In der Gesellschaft stellte der Krieg die entscheidende Etappe im Prozess der
Nationalisierung der Massen dar. Der Nationalismus wurde aggressiv und versuchte in den politischen Konflikten die an der Front geführten
Kämpfe nochmals auszukämpfen. Die Ästhetik des Krieges überschwemmte den öffentlichen Raum. Der Nationalismus
verwandelte sich von einer aus Ritualen, Symbolen, kollektiven Liturgien bestehenden laizistischen Religion in einen Kreuzzugsgeist, einen totalen Kampf,
einen "Glaubenskrieg". Er war nun nicht mehr das Ideal der herrschenden Eliten, sondern ergriff die Massen, verwandelte sich in eine kollektive
Passion, wurde subversiv, "revolutionär", wandte sich gegen die vom Krieg zerstörte Tradition und erstrebte die Errichtung einer
neuen Ordnung. Aus der Masse traten neue Führer plebejischer Herkunft hervor, die von der Erfahrung der Schützengräben
geprägt waren und in den politischen Wirren der Nachkriegszeit ihre Hände im Spiel hatten.
Im Verlauf der 20er Jahre hat Ernst Jünger der Erfahrung des Ersten Weltkriegs
mehrere Romane und Essays gewidmet. Er beschrieb ihn als ekstatischen Kampf, als "Eruption der Sinnlichkeit", als Geburt einer
männlichen Gemeinschaft, einer "neuen Rasse". Kurz vor Hitlers Machtübernahme kündigte er 1932 in Der Arbeiter die
Heraufkunft eines neuen Zeitalters, das des "Arbeiters", des in den Schützengräben von 191418 gestählten
Arbeitersoldaten an. Der deutsch-jüdische Philosoph Hans Kohn sollte diesen Essay als "Apotheose eines völlig mechanisierten und
militarisierten Arbeiters, eines modernen Maschinenmenschen", als literarische Darstellung der Geburt des totalitären Staates interpretieren.
Für einen anderen, damals noch unbekannten Emigranten formulierte jenes Werk von
Jünger eine neue Vision der völkischen Ideologie, in der der Mythos von "Blut und Boden" als ein "gigantisches, völlig
mechanisiertes und rationalisiertes Unternehmen" auftaucht. Es war während des Ersten Weltkriegs, in dem dieser neue Synkretismus zwischen
Mythologie und Technologie, zwischen Gegenaufklärung und politischem Existentialismus, zwischen Nihilismus und Vitalismus, dieser in den Worten
von Thomas Mann "hochtechnisierte Romantizismus" im Nationalsozialismus seinen fortgeschrittensten Ausdruck finden sollte.
Auschwitz Produkt der Zivilisation
Die Guillotine, das Schlachthaus, die Fabrik, die rationelle Verwaltung genauso wie der Rassismus, die Eugenik, die Massaker in den Kolonien und
der Erste Weltkrieg haben die gesellschaftliche Welt und die mentale Landschaft, in denen die "Endlösung" konzipiert und umgesetzt
wurde, geprägt. Diese historischen Erfahrungen stellen Präzedenzfälle dar, ohne die man sich den Völkermord an den Juden
aber auch den an den Armeniern 1915/16 nicht vorstellen kann. Die Verbindungen zwischen diesen verschiedenen Fakten und Praktiken
erhellen den historischen Prozess, führen aber keine Kausalitätsbeziehungen in ihn ein.

#### [AUFGABE]
Zitiere aus dem Text über Krieg und Nationalismus wörtlich die Passage zwischen „Auschwitz Produkt der“ und „in ihn ein.“, beide Stellen eingeschlossen.

#### [ERFASSTE DATEN]

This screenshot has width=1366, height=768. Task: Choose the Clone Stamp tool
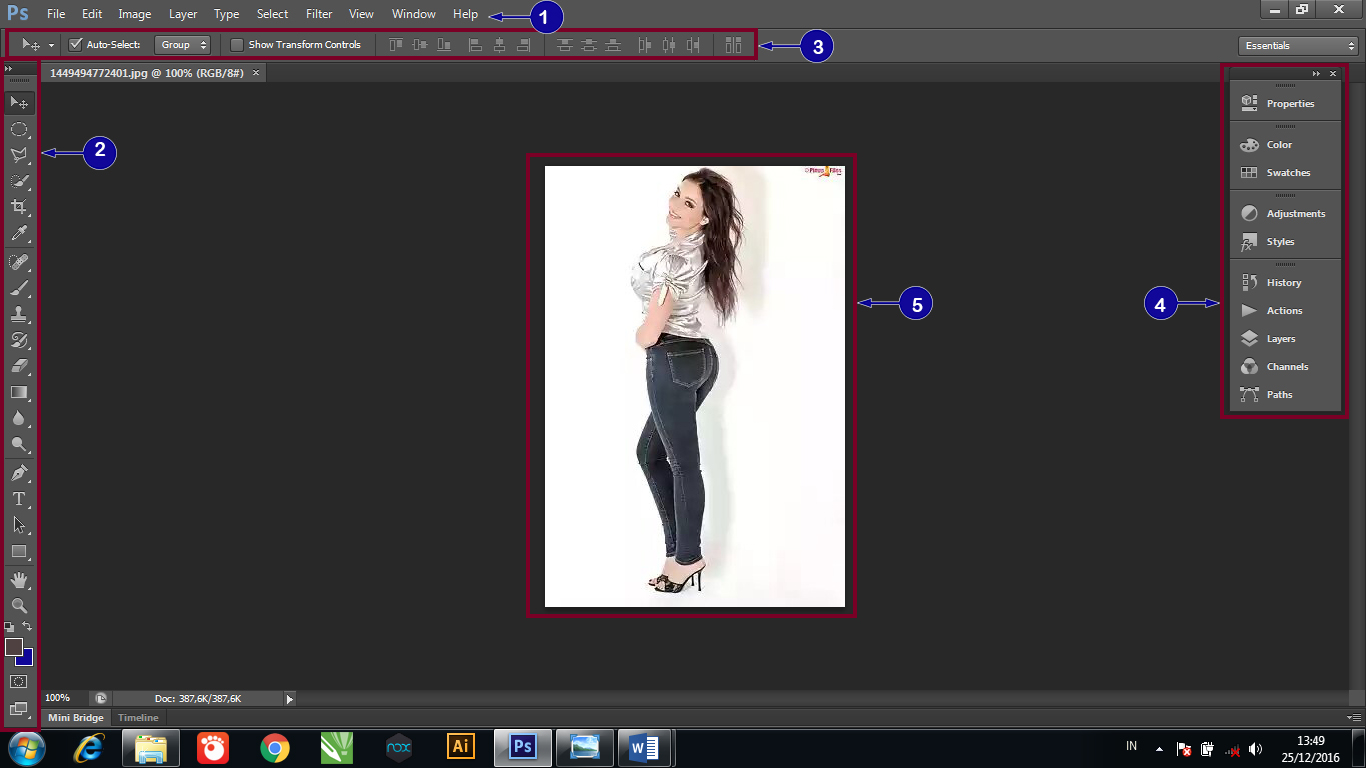(x=18, y=313)
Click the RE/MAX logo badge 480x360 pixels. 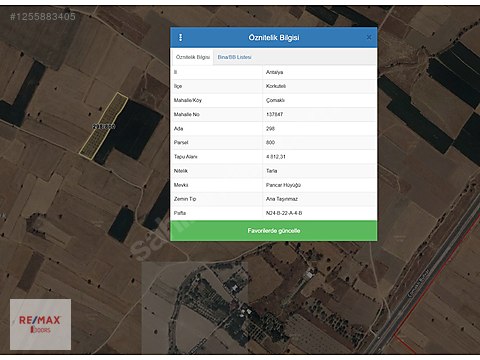pos(40,324)
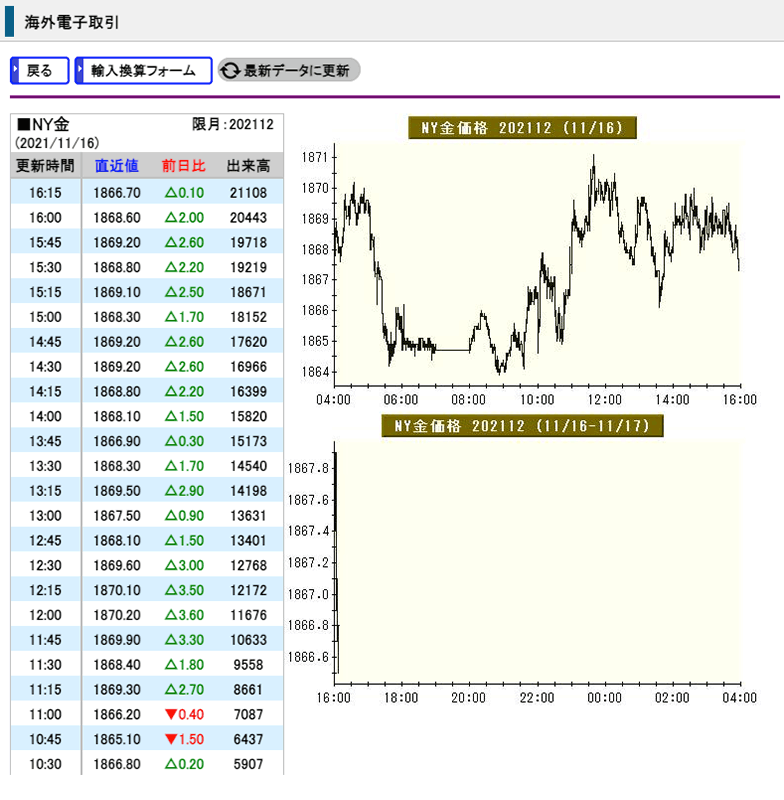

#### [LÖSUNG]
Auschwitz Produkt der Zivilisation
Die Guillotine, das Schlachthaus, die Fabrik, die rationelle Verwaltung genauso wie der Rassismus, die Eugenik, die Massaker in den Kolonien und
der Erste Weltkrieg haben die gesellschaftliche Welt und die mentale Landschaft, in denen die "Endlösung" konzipiert und umgesetzt
wurde, geprägt. Diese historischen Erfahrungen stellen Präzedenzfälle dar, ohne die man sich den Völkermord an den Juden
aber auch den an den Armeniern 1915/16 nicht vorstellen kann. Die Verbindungen zwischen diesen verschiedenen Fakten und Praktiken
erhellen den historischen Prozess, führen aber keine Kausalitätsbeziehungen in ihn ein.